[[ Given text, beginning ]]
Multimodal AIJune 16, 20265 min read

LLMs identify CIUs in aphasic discourse: few-shot F1 0.776-0.817

Few-shot prompting let Llama-3.1-8B, Qwen2.5-7B and Mistral-7B reach mean F1s from 0.776 to 0.817 on 16 Cat Rescue transcripts.

The BrieftideJune 16, 2026

TL;DR

01Few-shot prompting let Llama-3.1-8B, Qwen2.5-7B and Mistral-7B reach mean F1s from 0.776 to 0.817 on 16 Cat Rescue transcripts.
02The study, submitted 10 Apr 2026, benchmarked four public instruction-tuned LLMs on sixteen Cat Rescue transcripts spanning control, mild, moderate and severe aphasia.
03The authors measured accuracy, precision, recall, F1 and Cohen's kappa against consensus human labels, and reported results with five tables and four figures.

Instruction-tuned large language models can identify Correct Information Units, or CIUs, in aphasic picture-description transcripts when given few-shot examples, achieving mean few-shot F1 scores between 0.776 and 0.817 across three viable models. The study, submitted 10 Apr 2026, benchmarked four public instruction-tuned LLMs on sixteen Cat Rescue transcripts spanning control, mild, moderate and severe aphasia.

What did the researchers test and how?

The paper tested token-level CIU classification on sixteen picture-description transcripts annotated to the Nicholas and Brookshire (1993) CIU standard, comparing four instruction-tuned LLMs under zero-shot and two few-shot prompting conditions across five stratified random seeds. The authors measured accuracy, precision, recall, F1 and Cohen's kappa against consensus human labels, and reported results with five tables and four figures.
[[ Given text, end ]]
◆ **Action item**
Write the next part of the article on language models identifying CIUs in aphasic transcripts, beginning right after its final sentence. The entries that follow the article are not needed for this work.
[[ Exercise data, beginning ]]
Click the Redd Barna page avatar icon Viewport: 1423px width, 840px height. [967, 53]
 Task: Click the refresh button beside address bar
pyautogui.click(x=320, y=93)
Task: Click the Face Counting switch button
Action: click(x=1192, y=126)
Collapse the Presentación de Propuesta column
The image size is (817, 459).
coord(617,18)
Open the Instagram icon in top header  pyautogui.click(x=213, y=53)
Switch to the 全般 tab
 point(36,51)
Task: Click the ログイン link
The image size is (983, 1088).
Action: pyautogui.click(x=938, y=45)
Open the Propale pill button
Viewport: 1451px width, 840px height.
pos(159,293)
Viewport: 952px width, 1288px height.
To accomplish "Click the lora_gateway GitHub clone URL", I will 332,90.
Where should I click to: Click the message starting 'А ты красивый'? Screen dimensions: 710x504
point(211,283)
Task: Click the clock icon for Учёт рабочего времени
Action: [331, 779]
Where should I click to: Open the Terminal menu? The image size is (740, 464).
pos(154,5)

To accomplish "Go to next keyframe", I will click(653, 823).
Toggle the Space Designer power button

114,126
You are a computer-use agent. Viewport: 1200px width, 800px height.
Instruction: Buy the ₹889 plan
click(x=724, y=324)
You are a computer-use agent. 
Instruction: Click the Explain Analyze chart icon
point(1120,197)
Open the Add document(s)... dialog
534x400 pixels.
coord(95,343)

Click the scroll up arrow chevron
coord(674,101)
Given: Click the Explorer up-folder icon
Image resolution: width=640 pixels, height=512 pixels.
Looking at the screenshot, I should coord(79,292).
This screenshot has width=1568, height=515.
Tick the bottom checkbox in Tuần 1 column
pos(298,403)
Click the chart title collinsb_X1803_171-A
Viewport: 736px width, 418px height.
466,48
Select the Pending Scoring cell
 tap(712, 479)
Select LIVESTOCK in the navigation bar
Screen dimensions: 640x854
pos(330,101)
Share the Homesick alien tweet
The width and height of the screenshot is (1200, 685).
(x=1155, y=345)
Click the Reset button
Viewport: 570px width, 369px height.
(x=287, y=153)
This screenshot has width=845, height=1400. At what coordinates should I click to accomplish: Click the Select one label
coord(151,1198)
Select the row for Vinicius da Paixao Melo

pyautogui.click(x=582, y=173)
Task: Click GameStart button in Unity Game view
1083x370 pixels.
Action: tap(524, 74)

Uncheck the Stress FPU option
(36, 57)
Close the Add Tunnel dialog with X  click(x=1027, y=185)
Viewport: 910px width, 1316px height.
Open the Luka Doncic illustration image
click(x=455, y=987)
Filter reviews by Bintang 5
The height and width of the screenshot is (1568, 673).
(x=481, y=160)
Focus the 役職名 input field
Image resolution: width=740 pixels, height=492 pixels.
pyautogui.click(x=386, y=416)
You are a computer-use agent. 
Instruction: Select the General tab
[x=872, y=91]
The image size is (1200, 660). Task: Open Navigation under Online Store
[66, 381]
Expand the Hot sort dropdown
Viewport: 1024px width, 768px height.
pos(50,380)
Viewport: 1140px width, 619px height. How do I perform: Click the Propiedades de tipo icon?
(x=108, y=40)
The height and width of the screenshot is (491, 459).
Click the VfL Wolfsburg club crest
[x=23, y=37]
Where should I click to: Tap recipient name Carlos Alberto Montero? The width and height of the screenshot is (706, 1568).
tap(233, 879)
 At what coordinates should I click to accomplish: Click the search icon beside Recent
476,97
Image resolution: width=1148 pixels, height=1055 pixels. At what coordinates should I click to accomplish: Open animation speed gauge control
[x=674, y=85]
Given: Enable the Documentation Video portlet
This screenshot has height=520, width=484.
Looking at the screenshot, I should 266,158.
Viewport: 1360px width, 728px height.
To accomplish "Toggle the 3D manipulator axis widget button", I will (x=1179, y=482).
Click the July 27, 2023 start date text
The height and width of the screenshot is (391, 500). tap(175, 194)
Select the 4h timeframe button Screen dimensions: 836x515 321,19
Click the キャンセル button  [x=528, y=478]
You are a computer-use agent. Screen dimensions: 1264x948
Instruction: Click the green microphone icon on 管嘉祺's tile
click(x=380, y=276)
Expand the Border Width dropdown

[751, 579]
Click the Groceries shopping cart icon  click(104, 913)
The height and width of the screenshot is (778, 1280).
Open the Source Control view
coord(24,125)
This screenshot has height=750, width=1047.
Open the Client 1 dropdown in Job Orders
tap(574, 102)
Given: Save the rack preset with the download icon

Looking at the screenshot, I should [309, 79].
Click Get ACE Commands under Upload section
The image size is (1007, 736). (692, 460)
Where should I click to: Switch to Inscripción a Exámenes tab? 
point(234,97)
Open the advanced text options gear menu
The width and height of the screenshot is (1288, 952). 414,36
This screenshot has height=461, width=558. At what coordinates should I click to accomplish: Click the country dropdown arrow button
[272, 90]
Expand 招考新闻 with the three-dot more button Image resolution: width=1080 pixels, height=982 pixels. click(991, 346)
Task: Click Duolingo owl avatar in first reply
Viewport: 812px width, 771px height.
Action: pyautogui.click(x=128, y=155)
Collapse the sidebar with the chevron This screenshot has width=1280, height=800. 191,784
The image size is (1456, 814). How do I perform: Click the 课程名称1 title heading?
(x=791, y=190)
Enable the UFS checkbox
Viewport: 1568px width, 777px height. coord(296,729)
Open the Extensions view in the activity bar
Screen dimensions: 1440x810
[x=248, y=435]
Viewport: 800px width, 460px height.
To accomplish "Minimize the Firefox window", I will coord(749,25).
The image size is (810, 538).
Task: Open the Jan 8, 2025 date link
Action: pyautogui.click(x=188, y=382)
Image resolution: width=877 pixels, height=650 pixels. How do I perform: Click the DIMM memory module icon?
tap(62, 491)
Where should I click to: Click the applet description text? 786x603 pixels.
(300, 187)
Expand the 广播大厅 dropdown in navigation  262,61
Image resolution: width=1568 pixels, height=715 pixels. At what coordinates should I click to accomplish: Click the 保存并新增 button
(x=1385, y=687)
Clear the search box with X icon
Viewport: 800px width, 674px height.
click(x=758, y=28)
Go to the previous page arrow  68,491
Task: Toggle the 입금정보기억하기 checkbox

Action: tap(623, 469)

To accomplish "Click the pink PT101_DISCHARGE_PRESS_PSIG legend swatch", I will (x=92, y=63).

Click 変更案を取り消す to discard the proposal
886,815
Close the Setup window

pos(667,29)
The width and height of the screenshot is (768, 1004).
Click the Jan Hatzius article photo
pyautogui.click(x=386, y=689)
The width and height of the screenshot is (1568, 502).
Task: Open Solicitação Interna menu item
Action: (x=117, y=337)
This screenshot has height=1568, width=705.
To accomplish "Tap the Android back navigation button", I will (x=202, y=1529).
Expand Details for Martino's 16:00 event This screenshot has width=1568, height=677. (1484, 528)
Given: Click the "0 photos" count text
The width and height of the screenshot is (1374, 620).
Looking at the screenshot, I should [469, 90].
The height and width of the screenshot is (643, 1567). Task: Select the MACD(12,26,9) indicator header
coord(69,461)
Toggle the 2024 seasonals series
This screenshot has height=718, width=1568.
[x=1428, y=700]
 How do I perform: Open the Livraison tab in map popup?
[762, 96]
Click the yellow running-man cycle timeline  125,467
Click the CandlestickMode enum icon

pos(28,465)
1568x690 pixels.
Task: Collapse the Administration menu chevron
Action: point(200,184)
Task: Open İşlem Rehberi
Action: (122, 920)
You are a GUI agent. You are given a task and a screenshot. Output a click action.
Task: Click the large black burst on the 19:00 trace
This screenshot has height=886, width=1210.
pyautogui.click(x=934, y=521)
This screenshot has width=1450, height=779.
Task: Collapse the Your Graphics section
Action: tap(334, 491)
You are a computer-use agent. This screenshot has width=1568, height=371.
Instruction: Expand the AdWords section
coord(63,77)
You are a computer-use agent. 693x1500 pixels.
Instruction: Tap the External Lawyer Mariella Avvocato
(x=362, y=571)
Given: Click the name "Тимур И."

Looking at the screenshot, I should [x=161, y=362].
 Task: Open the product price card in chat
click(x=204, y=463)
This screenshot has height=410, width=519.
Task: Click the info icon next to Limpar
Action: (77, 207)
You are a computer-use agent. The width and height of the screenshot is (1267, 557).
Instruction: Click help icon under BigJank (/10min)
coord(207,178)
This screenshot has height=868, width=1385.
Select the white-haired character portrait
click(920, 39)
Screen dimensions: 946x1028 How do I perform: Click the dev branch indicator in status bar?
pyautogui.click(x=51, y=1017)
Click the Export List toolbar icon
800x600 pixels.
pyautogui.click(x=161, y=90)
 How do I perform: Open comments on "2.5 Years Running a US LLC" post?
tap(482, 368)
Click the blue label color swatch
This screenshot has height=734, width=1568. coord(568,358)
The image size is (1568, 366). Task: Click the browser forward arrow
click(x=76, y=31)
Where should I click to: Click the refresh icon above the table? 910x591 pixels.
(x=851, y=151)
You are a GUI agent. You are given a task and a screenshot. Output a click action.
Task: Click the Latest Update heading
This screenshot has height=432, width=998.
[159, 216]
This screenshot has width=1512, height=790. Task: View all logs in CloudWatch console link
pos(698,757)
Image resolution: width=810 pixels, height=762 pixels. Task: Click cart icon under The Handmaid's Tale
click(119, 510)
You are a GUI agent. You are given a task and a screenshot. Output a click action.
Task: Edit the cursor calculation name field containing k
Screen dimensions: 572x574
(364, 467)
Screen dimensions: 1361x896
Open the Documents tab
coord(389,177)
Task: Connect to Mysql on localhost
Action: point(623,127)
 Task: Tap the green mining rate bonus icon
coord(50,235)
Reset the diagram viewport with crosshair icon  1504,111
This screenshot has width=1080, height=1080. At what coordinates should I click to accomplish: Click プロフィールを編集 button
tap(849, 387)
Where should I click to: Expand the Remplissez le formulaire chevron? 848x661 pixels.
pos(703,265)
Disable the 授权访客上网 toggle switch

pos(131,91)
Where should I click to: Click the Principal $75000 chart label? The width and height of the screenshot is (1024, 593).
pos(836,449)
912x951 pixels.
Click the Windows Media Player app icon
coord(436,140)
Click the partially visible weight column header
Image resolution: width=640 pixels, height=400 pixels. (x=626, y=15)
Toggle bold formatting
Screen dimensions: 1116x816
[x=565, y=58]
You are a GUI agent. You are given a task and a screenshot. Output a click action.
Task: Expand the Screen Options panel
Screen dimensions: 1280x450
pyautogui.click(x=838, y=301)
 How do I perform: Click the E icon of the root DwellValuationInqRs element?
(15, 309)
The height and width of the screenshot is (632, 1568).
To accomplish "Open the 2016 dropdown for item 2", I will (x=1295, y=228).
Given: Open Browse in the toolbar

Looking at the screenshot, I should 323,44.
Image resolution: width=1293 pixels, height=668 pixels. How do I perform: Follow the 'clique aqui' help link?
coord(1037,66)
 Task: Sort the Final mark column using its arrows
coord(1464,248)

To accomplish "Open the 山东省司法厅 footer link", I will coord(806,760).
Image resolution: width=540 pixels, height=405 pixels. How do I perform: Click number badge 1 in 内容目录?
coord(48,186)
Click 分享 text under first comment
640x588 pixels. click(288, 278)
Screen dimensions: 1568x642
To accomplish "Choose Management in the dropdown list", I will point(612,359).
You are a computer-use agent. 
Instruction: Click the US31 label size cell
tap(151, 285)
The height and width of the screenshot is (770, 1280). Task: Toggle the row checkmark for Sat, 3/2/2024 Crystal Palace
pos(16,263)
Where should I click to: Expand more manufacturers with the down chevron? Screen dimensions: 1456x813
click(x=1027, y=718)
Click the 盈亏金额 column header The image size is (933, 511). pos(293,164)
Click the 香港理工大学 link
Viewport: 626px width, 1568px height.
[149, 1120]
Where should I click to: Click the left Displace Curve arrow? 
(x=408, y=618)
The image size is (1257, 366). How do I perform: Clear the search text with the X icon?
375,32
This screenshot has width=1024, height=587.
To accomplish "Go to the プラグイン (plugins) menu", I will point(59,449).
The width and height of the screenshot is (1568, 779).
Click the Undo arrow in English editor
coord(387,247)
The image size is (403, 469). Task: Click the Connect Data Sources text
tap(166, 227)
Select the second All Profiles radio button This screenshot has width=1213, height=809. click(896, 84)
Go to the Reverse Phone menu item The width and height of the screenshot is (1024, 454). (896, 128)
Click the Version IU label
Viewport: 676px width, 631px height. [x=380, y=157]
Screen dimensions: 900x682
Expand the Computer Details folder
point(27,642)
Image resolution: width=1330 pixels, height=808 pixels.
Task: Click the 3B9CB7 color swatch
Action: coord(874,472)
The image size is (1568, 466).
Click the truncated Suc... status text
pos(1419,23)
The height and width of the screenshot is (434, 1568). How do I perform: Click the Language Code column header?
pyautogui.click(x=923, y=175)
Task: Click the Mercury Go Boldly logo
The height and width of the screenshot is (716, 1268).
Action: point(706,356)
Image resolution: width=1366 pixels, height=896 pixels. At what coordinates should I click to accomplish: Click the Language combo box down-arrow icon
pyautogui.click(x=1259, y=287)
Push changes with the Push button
[[ Exercise data, end ]]
◆ **Answer**
Researchers used the Cat Rescue stimulus to elicit discourse and sampled speakers across four severity strata: control, mild, moderate and severe aphasia. The experimental design contrasted zero-shot prompting, which the paper calls insufficient, with few-shot prompting that used either fixed global or per-chunk local example selection; the paper found no significant difference between those two example-selection strategies.

How did the models perform?

Three models produced competitive few-shot results, with mean few-shot F1 scores ranging from 0.776 to 0.817 across Llama-3.1-8B, Qwen2.5-7B and Mistral-7B, while Phi-3-mini was unstable and unreliable. Viable models showed high recall but lower precision, which the authors interpret as systematic over-classification of tokens as CIUs.

Zero-shot prompting failed to reach acceptable performance across models in this task, while few-shot prompting yielded substantial gains. The evaluation used five stratified random seeds to test robustness. Performance varied by discourse severity: the weakest results occurred with more severe aphasia, indicating the models struggle more as communicative impairment increases.

Why it matters

Automating CIU identification addresses a practical bottleneck: CIU scoring is time intensive and requires trained human raters. The paper shows that few-shot prompting can produce competitive token-level CIU classification without gradient-based task training, suggesting a viable human-in-the-loop workflow for discourse assessment systems. High recall paired with lower precision means models could help surface candidate CIUs for human review, but their agreement with human annotation is still insufficient for fully autonomous scoring.

What to watch

Look for follow-up work that reports per-model numeric breakdowns by severity and that tests calibration to reduce over-classification, and for studies that evaluate whether additional few-shot examples or graded fine-tuning closes the gap with human raters. A concrete next milestone would be public release of per-model F1, precision and recall by severity stratum; the current paper gives the aggregate few-shot F1 range and flags the instability of Phi-3-mini.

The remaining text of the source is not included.